L'adaptation de Thierry Surace, qui signe aussi la mise en scène, est un modèle d'équilibre. Elle évite le piège de l'hommage pour faire de cette histoire tragique une véritable "ode à la vie". On suit le parcours de Charlotte, de son enfance à Berlin, marquée par une malédiction familiale où les femmes se jettent par la fenêtre, à son exil sur la Côte d'Azur où, sentant l'étau nazi se resserrer, elle s'attelle à son œuvre : Vie ? ou Théâtre ?.

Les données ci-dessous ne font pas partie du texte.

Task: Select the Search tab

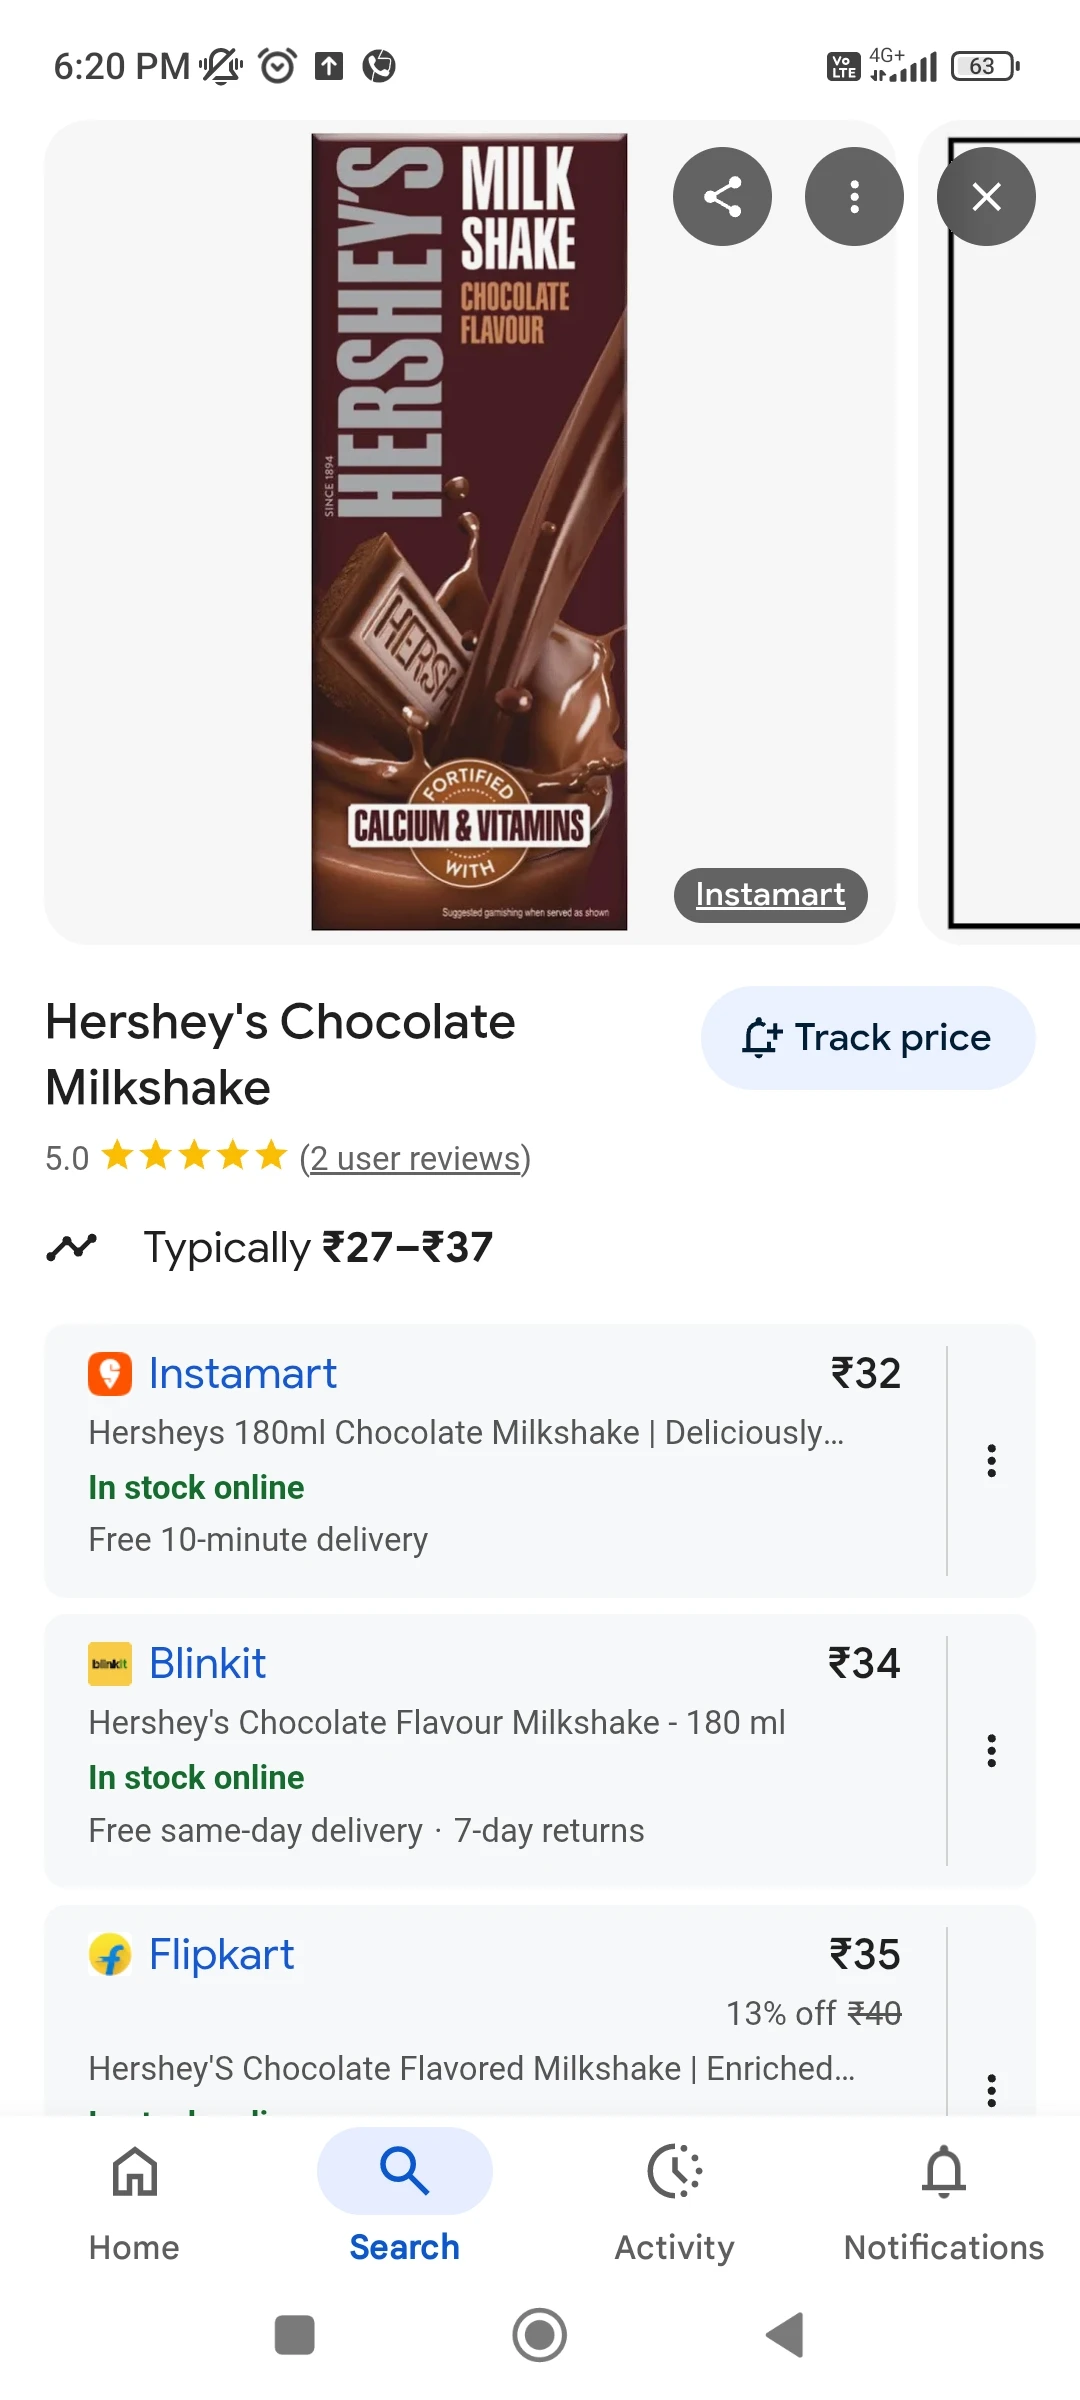Action: (404, 2197)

La force de la pièce réside dans sa scénographie, qui fusionne le réel et la création. Les peintures de Charlotte Salomon ne sont pas un simple décor ; projetées, elles deviennent des partenaires de jeu. Les costumes semblent parfois s'être échappés des gouaches de l'artiste. Ainsi, cette idée donne corps au projet même de Charlotte : transformer sa vie en théâtre pour échapper à la folie des autres voire à la sienne.
La pièce réussit à faire naître l'émotion sans jamais être pathétique. L'humour apparaît dans les souvenirs d'enfance, avant que l'Allemagne nazie n'écrase tout sur son passage. La fenêtre, objet scénique central, devient un lien terrible et poétique entre les vivants et les morts. Elle représente autant l'évasion que le suicide.
On ressort de ce spectacle profondément touché par la force de cette jeune femme. Face à la barbarie, Charlotte a opposé une frénésie créatrice pour que son existence ne soit pas niée. Sa rage d'exister devient éternelle à travers ses œuvres.
On quitte la salle, l'esprit encore peuplé de ses couleurs. Par son art, Charlotte a définitivement triomphé de l'oubli.